Chapter 10- Boyfriend Shirt

[Elode ^]

I woke up to the sounds of chirping, it was Saturday today, so no school. I sat up in bed and yawned. Today was my birthday, I was 18. Everyone said that I would see the world differently once I had turned 18, but my room looked and smelled the same, mostly anyway. One particular scent caught my nose and I looked around the room. I shifted on instinct and hopped out of bed, sniffing my room intently to find the source of the smell, sniffing intently, pushing things around to locate what had caught my attention. My nose led me to my laundry basket and I buried my nose in the clothes, I made an annoyed sound and knocked it over in impatience, digging out the clothes with my paws and trying to find the source of the scent. I got near the bottom and one shirt called out to me. I gently pulled it out with my teeth and sat back on my haunches a little ways from the mess I'd created, I put the shirt down and sniffed it deeply, a rumbling purr coming from my throat at the smell permeating the fabric. I flopped onto my side and rubbed my fur up and down the shirt, pushing my body back and forth, wanting the scent on me as well. My purring kept getting louder as the scent invaded my nose as I disturbed it, it smelt amazing, I didn't know why. I pulled back and buried my head in the shirt, managing to get in between the fabric, surrounding my nose with the smell.

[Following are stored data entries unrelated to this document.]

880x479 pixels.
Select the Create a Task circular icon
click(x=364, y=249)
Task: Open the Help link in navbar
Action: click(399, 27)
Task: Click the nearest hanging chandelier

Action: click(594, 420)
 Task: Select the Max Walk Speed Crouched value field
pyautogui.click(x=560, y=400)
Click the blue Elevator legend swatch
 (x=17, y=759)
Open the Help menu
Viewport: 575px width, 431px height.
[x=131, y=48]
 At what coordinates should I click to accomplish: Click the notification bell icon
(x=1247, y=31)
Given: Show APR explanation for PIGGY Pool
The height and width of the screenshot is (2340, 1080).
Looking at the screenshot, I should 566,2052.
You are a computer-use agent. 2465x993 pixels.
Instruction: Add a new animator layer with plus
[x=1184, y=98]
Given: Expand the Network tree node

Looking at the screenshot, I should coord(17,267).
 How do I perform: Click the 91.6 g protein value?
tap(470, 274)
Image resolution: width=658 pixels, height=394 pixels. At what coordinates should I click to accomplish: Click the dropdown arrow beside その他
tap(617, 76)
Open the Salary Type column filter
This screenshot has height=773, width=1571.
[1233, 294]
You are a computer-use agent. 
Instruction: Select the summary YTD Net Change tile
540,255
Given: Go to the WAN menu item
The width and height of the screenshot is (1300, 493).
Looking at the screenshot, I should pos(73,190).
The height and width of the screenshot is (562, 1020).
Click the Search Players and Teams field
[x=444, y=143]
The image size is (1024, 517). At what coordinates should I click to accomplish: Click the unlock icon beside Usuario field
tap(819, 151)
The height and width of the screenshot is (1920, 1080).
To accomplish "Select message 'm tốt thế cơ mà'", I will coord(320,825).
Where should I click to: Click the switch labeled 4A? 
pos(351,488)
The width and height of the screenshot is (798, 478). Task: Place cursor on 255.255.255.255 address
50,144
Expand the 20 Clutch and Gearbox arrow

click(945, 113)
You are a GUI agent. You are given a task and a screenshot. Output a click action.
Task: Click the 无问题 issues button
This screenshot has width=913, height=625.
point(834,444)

I heard my bedroom door open but carried on rubbing my chin and the side of my jaw against the fabric, my head hidden in the shirt. I heard my mother giggling and I pulled back, the shirt falling off my face as I stared up at my mother with a cocked head, what was so funny? "Look at the mess you've made." she told me, a big smile on her face. Why was she happy about a mess? I looked around the room, taking in the overturned laundry basket, dirty clothes strewn all around the room from my digging, my chair knocked over, other things in the room disturbed from my previous searching and I was sitting in the middle of it. Had I really made all of that mess? I looked down at the shirt that had been the reason I had caused all of this mess. It wasn't one of my shirts, I knew that much, I leaned down and sniffed it again, actually taking note of the scent this time instead of just smothering myself with it. It smelt like......Ro? I cocked my head at that, I sniffed again, all over the fabric, starting to purr unconsciously again, honey, coconut, apples and petrichor. It was Ro's shirt. He'd left it here earlier in the week, Jasper had 'accidently' split a cup of water over Ro's front, I'd put left the shirt to dry out on my chair and I'd given him one of Otto's whilst it dried but he forgot it so I put it in the laundry basket, intending to wash it before giving it back. Did it mean that? Was Ro?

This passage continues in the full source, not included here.